В данном же времени по всему миру "аукались", по меткому выражению Ходасевича, его именем, им определяли: свой? чужой? О том, насколько при этом Пушкин был частью повседневья, как жили в эмигрантах стихи поэта, неложно свидетельствуют неточные цитаты в выступлениях: ведь все все цитируют по памяти, порой кажется, что и со слуха.
Книга "Пушкин в эмиграции 1937" самодостаточна. Раз невозможно чисто физически охватить все публикации 1937 года, вместе с откликами, спорами-раздорами, примирениями до беспримерного в истории диаспоры единения, реально все же дать общую картину несколькими характерными зарисовками. Восемьсот страниц. А там - "воображенье мигом дорисует остальное"┘ И вот уже стоит пред всем миром и еще не рухнула самая высокая башня русской культуры.

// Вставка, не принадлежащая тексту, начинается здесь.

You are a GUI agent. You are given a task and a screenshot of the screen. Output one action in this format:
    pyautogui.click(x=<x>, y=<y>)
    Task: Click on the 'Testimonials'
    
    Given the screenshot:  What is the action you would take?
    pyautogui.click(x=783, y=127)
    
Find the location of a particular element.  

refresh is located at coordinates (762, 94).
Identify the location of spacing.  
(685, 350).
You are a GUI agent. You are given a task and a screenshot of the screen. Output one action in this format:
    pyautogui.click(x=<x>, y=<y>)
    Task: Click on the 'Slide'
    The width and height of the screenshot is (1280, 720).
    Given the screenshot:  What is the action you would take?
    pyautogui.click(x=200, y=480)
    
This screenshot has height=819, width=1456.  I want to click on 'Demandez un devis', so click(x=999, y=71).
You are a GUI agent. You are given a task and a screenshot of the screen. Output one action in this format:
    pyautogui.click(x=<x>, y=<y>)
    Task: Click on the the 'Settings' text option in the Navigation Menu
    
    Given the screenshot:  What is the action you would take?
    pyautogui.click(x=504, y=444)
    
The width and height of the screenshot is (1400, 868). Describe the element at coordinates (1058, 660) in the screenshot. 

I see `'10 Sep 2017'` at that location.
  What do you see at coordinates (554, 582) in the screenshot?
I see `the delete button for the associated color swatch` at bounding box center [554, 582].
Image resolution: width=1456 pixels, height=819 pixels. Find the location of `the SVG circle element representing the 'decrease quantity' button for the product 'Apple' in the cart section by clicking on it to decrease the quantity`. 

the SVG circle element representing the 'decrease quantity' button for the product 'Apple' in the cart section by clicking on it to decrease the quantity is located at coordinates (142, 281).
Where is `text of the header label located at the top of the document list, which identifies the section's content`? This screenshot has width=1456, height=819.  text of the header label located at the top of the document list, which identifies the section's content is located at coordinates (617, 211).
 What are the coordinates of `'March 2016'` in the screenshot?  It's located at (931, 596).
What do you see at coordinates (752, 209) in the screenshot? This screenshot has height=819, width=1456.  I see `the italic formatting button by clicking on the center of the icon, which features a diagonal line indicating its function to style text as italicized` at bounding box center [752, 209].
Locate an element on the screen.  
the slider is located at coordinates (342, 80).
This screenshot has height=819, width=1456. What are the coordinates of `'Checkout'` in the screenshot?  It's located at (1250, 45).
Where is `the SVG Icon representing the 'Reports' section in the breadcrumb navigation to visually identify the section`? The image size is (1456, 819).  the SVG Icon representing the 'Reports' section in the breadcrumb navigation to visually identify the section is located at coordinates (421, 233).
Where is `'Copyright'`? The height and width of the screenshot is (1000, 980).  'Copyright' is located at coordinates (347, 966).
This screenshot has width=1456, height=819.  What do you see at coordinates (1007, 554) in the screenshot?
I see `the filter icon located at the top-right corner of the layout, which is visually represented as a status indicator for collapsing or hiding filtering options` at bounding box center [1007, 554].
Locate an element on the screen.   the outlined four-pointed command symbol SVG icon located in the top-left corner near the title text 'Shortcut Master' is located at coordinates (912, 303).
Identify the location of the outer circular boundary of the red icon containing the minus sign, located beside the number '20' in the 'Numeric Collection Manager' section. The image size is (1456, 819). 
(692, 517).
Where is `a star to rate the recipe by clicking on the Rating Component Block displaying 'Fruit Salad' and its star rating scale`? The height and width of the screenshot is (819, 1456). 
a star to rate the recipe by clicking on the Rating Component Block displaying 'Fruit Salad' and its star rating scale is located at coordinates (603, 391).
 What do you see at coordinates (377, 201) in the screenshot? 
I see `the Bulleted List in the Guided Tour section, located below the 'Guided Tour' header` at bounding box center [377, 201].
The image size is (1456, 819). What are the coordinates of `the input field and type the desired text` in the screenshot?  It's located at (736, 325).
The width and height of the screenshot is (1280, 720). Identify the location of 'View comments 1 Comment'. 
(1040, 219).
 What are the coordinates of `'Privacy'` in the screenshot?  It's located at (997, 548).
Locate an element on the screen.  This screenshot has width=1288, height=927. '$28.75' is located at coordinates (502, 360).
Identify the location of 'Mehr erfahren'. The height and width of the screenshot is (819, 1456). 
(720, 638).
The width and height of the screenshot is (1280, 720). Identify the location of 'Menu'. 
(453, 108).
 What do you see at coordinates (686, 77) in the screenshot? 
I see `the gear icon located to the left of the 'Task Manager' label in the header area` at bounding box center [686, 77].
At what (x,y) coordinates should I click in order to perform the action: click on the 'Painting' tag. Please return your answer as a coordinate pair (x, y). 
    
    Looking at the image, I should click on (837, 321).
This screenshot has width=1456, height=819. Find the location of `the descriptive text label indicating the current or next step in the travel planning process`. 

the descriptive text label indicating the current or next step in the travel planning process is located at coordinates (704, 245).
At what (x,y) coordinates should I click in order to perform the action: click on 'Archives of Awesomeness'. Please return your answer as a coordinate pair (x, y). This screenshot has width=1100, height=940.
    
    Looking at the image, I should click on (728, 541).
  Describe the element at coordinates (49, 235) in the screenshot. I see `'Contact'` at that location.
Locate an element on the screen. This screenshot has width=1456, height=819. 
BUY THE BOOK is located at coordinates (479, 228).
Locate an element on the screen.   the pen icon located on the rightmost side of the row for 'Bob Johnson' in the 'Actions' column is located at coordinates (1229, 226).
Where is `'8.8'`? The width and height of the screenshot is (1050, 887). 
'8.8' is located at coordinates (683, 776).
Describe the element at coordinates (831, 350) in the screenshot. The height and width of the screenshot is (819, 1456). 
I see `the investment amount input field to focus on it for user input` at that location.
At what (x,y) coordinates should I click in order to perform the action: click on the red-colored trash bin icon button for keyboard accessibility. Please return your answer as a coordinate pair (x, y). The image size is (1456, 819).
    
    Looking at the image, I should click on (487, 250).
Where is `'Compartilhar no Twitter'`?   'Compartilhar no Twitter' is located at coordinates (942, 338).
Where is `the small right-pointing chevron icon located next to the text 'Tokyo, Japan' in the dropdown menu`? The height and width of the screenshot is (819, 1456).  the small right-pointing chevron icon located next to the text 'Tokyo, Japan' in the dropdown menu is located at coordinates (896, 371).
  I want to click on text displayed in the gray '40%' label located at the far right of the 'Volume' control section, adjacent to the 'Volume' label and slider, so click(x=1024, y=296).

Предложенный мною сценарий разглядывания книги - не единственный. Вот, например, другой: в так называемые послеперестроечные годы стало модным писать о православности поэзии Пушкина, в книге "Пушкин в эмиграции 1937" можно вычитать, почему же так случилось, если вспомнить, конечно, как открыли спецхраны┘ Или такой сюжет: Сергей Лифарь, каторжным трудом заработавший пушкинскую коллекцию Дягилева, с величайшими трудностями приумножив ее, собирается с силами и объединяет в бескорыстном порыве деятелей эмиграции, усилия и личные связи которых превращают Пушкинские торжества во всемирное чествование русского поэта и русской культуры. Тогда получается, что книга эта, по сути, не трагична - книга веселая, в пушкинском смысле то есть: "Мне не смешно, когда маляр┘ - А мне смешно...". Сюжетов в книге много, ее долго можно не убирать со стола на книжную полку. А можно пользоваться как пестрым сборником статей.